Mirror matter can alleviate the cosmological lithium problem
Alain Coc, Jean-Philippe Uzan, Elisabeth Vangioni

TL;DR
This paper explores how the existence of a mirror world with neutron oscillations could provide a late-time neutron injection, reducing lithium-7 abundance and addressing the cosmological lithium problem.
Contribution
It introduces a model involving neutron oscillations into mirror neutrons that can potentially resolve the lithium-7 discrepancy in big bang nucleosynthesis.
Findings
Mirror neutron oscillations can increase neutron capture on beryllium-7.
The model constrains neutron oscillation times compatible with BBN.
Potential to significantly reduce lithium-7 abundance in cosmology.
Abstract
The abundance of lithium-7 confronts cosmology with a long lasting problem between the predictions of standard big bang nucleosynthesis and the baryonic density determined from the cosmic microwave background observations.

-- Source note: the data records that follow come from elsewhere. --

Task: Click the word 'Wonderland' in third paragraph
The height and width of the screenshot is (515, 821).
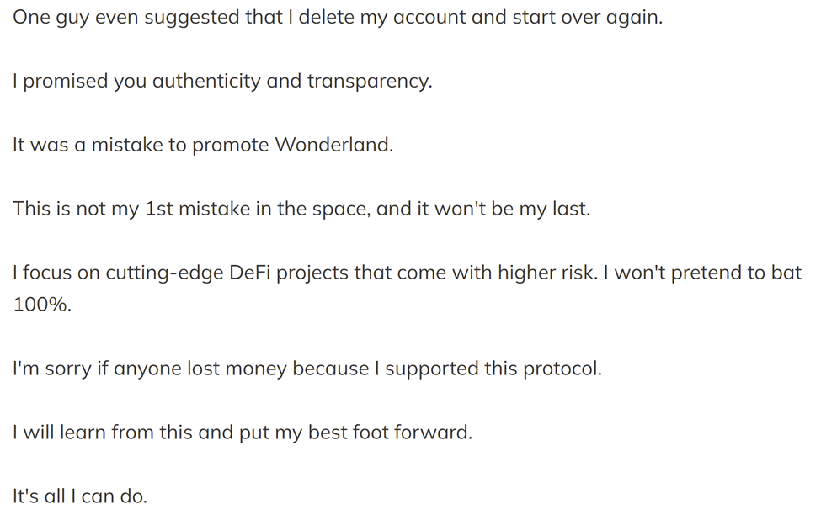Action: coord(333,145)
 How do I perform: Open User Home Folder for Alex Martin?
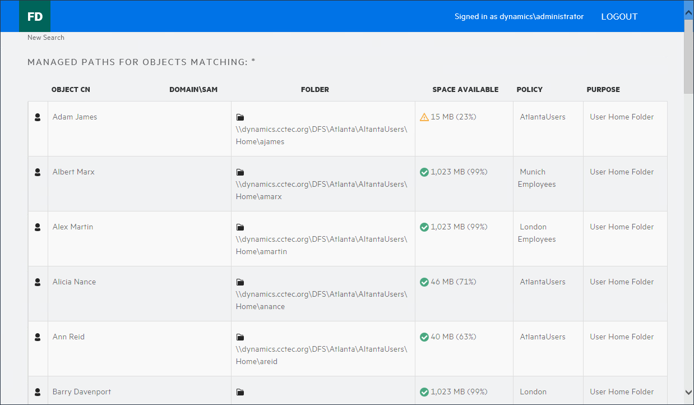(x=621, y=227)

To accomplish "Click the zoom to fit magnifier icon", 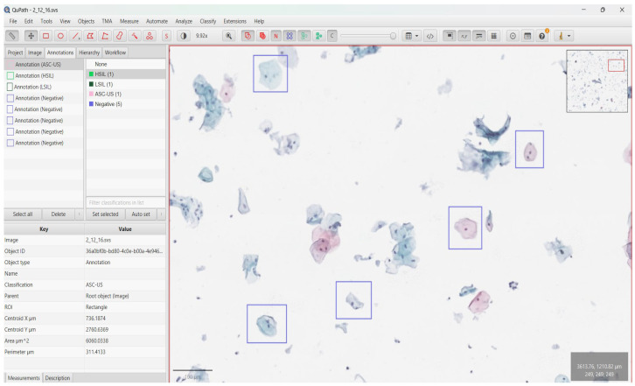I will pos(229,36).
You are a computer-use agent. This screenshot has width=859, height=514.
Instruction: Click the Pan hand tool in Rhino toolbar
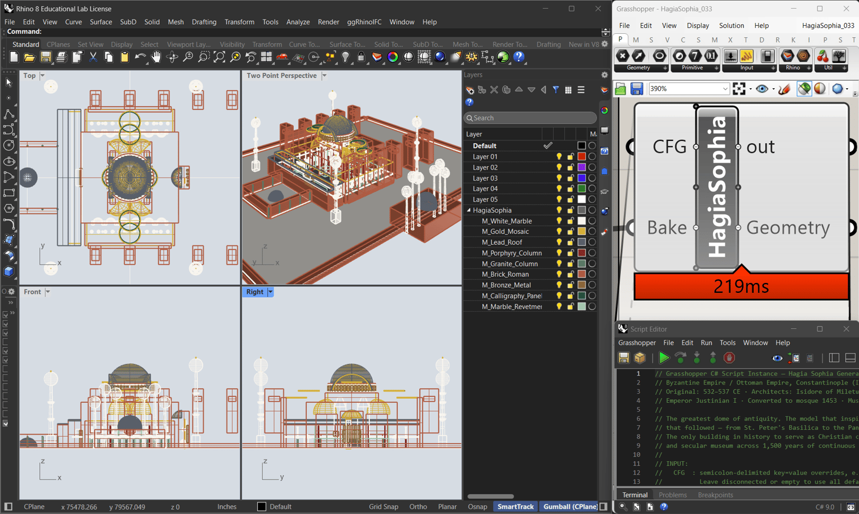click(156, 57)
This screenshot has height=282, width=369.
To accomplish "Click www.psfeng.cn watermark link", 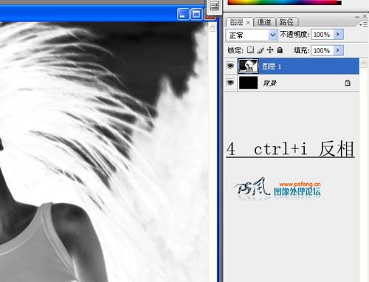I will pos(300,184).
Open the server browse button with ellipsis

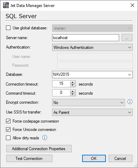point(127,38)
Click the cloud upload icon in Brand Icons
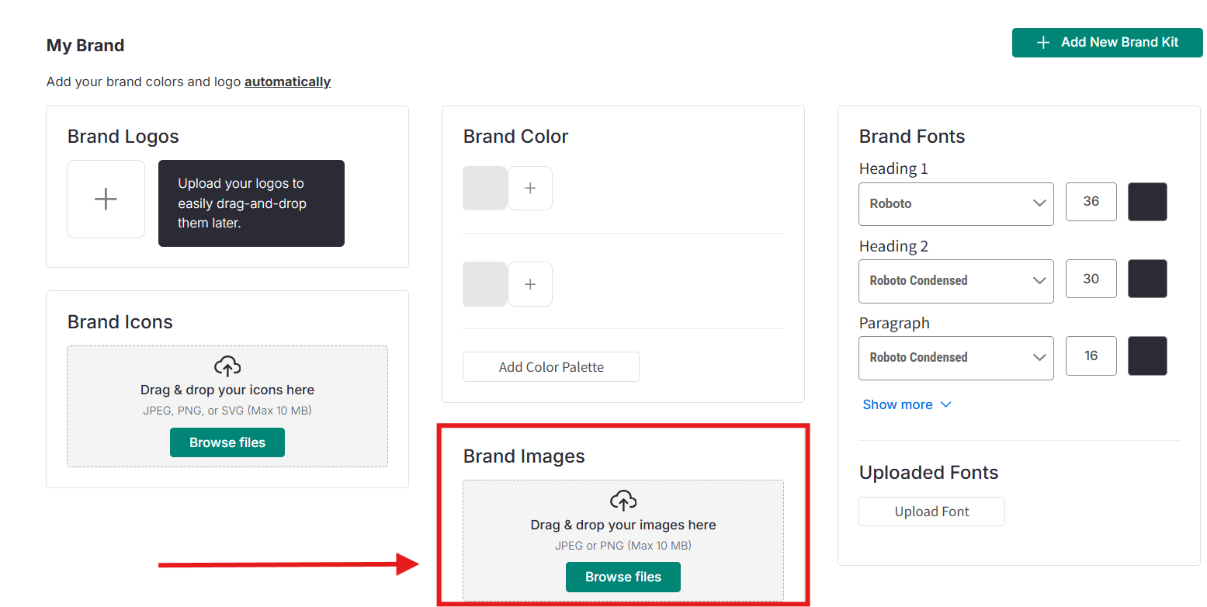Viewport: 1207px width, 607px height. point(227,366)
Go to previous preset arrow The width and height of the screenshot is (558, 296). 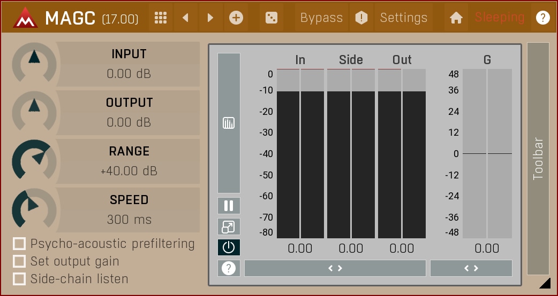[185, 18]
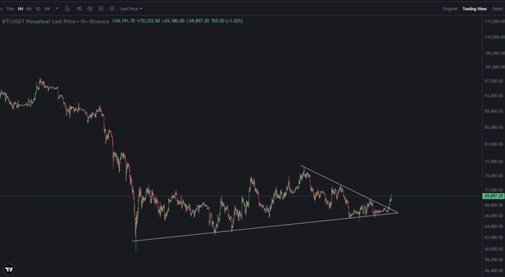505x277 pixels.
Task: Switch to the 4H timeframe
Action: pos(29,9)
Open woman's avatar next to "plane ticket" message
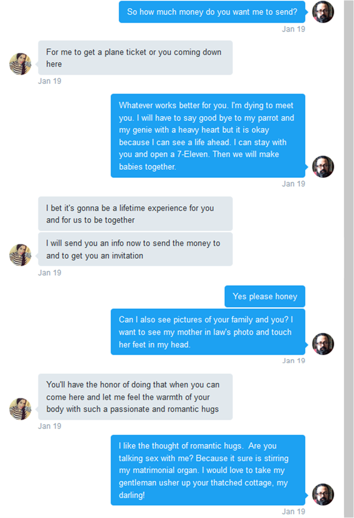Viewport: 354px width, 518px height. (20, 64)
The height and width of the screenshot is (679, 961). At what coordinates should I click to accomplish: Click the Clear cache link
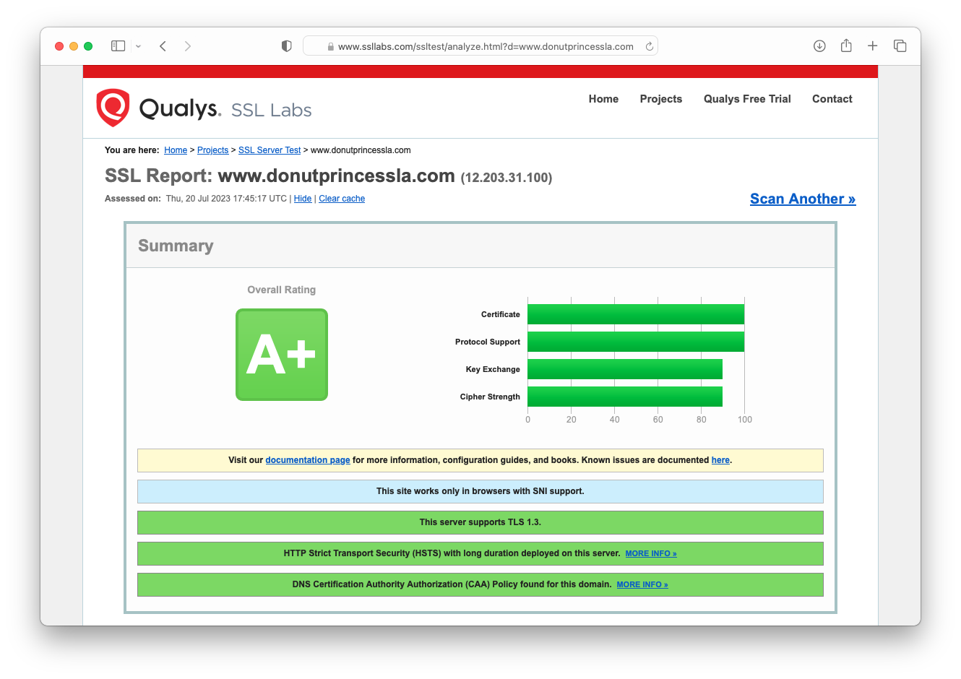click(342, 199)
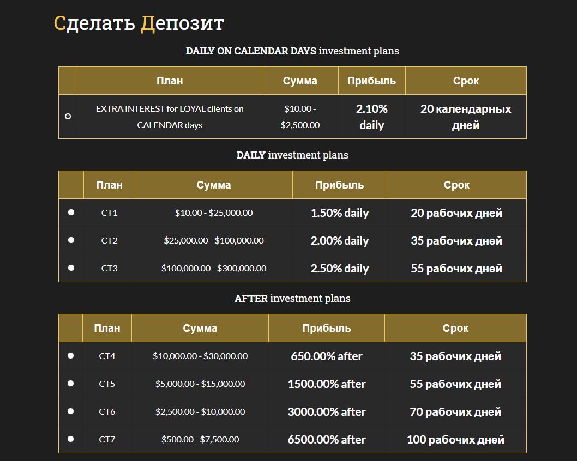Click the "20 календарных дней" term cell
Image resolution: width=577 pixels, height=461 pixels.
[466, 117]
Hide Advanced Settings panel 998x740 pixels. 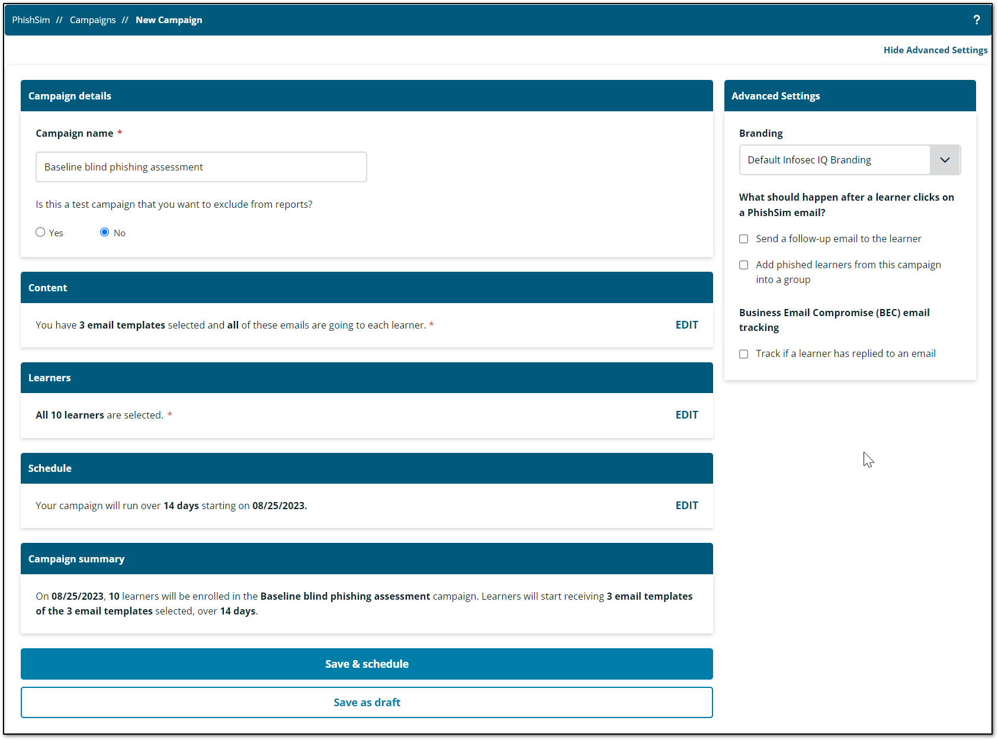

This article investigates the influence of the existence of a mirror world, focusing on models in which neutrons can oscillate into mirror neutrons. Such a mechanism allows for an effective late time neutron injection, which induces an increase of the destruction of beryllium-7, due to an increase of the neutron capture, and then a decrease of the final lithium-7 abundance. Big bang nucleosynthesis sets constraints on the oscillation time between the two types of neutron and the possibility for such a mechanism to solve, or alleviate, the lithium problem is emphasized.